(Information provided)
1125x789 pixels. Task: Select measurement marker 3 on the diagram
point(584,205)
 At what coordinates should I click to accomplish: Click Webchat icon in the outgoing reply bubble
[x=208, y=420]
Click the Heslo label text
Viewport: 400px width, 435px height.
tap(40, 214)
(End Information provided)
◆ **Task**: All records are to be printed again, exactly and completely.

◆ **Problem solution**:
1125x789 pixels. Task: Select measurement marker 3 on the diagram
point(584,205)
 At what coordinates should I click to accomplish: Click Webchat icon in the outgoing reply bubble
[x=208, y=420]
Click the Heslo label text
Viewport: 400px width, 435px height.
tap(40, 214)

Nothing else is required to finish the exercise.